Pharmaceutical Companies’ Spending on Direct-To-Cosumer Advertising Tripled Between 1996 to 2000
Pharmaceutical companies spent three times more on direct-to-consumer advertisements in 2000 than in 1996, according to a study published in today's New England Journal of Medicine. However, the Washington Post reports that the amount still "paled in comparison to that spent wooing ... doctors" (Connolly, Washington Post, 2/14). In the study, researchers from Harvard University and the Massachusetts Institute of Technology analyzed data on advertising and sales of prescription drugs between 1996 -- the year before the FDA lifted a ban on DTC advertising -- and 2000, collected by the pharmaceutical industry data firm IMS Health, the advertising tracking company Competitive Media Reporting and Scott-Levin, an independent consulting company. The study found that annual spending on DTC advertising for pharmaceuticals increased from $791 million in 1996 to about $2.5 billion in 2000 (Rosenthal et al., NEJM, 2/14). According to the study, spending on television ads, which increased from $220 million in 1996 to $1.6 billion in 2000, represented the "biggest jump" in DTC advertising (Johnson, AP/St. Louis Post-Dispatch, 2/14). In addition, the study found that a "handful of blockbuster drugs" represented the "most heavily advertised" (Washington Post, 2/14). The study found that ads for 20 prescription drugs, led by the arthritis treatment Vioxx, accounted for about 60% of pharmaceutical industry DTC spending in 2000. Drug companies spent $161 million on DTC ads for Vioxx in 2000, $108 million for the ulcer drug Prilosec and $100 million for the allergy treatment Claritin, the study found.
However, the study found that drug industry spending on DTC ads only accounted for 15% of the total spent on advertising in 2000, up from 9% in 1996. "Although the use of DTC advertising has grown disproportionately to other forms of promotion, it continues to account for a small proportion of total promotional efforts," the researchers wrote (NEJM, 2/14). The study found that drug companies still spent 84% of drug marketing dollars in 2000 to target doctors -- including visits from sales representatives, free samples and medical journal ads -- though this figure represented a decrease from 91% in 1996 (AP/New York Times, 2/14). According to the study, the finding "reinforces the conventional wisdom that physicians are unlikely to prescribe a drug unless they are familiar with it and comfortable prescribing it" (Washington Post, 2/14). The researchers predicted that DTC advertising would not "replace physician-oriented promotion of prescription drugs" but would "continue at current or higher levels" in the future. They added that DTC advertising may lead to "improved diagnosis, better matching of therapy to the needs and preferences of patients and possibly enhanced compliance." However, they warned that the ads could prompt "inappropriate prescribing driven by the demands of misinformed patients and time wasted by physicians in explaining why a particular therapy or product is not appropriate." The researchers concluded that "physicians must assist patients in evaluating health-related information obtained through direct advertising" (NEJM, 2/14). To view an abstract of the study, titled "Promotion of Prescription Drugs to Consumers," go to http://content.nejm.org/cgi/content/short/346/7/498.

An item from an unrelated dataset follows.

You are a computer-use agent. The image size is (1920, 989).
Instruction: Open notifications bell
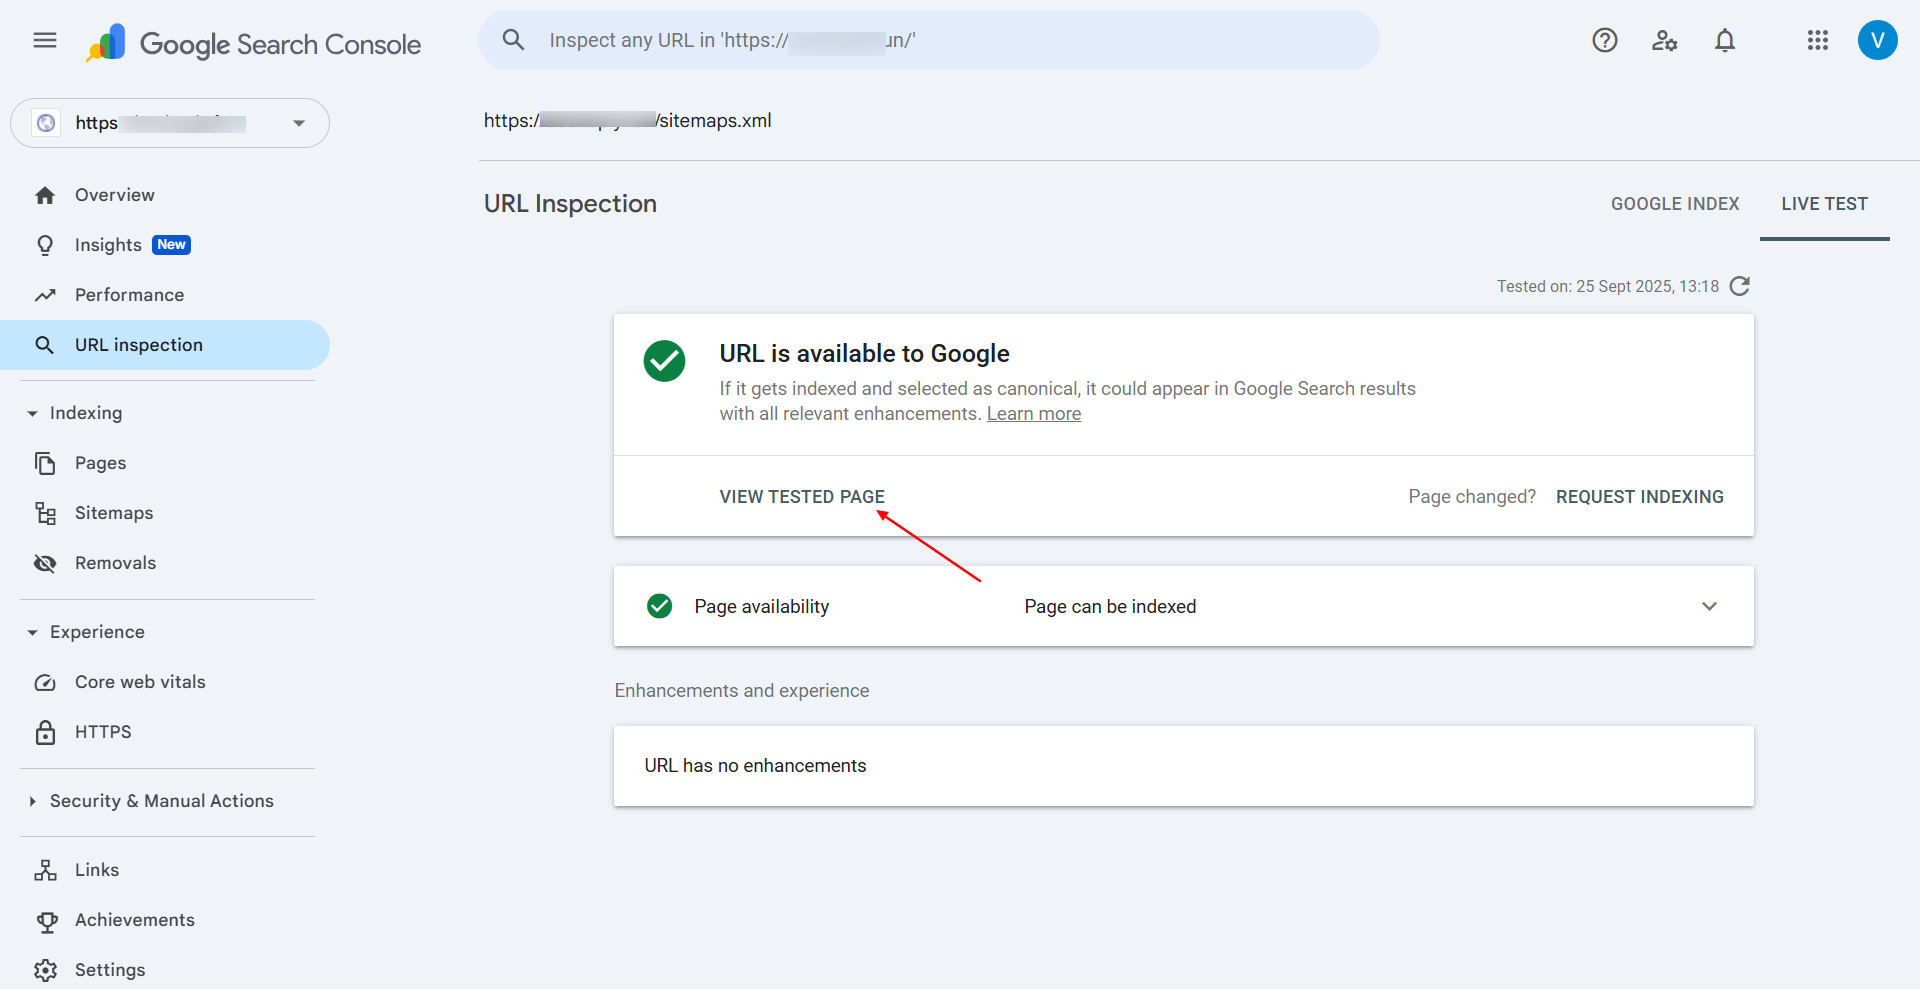pos(1724,40)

DTC advertising has become an "emotionally charged issue" in the past few years "as aging baby boomers grapple with rising medical bills and a plethora of new medications," the Post reports (Washington Post, 2/14). Although the pharmaceutical industry says that DTC ads "inform and empower consumers," some opponents warn that the ads "encourage use of expensive, sometimes unnecessary medicines" and "undermine the doctor-patient relationship." The American Medical Association has said that physicians "should not be biased" against pharmaceuticals advertised to patients but "neither should they cave to pressure" and prescribe treatments "just because a patient asks for the drug by name." According to the AMA, "Physicians should deny requests for inappropriate prescriptions and educate patients as to why certain advertised drugs may not be suitable treatment options" (AP/St. Louis Post-Dispatch, 2/14).This is part of the California Healthline Daily Edition, a summary of health policy coverage from major news organizations. Sign up for an email subscription.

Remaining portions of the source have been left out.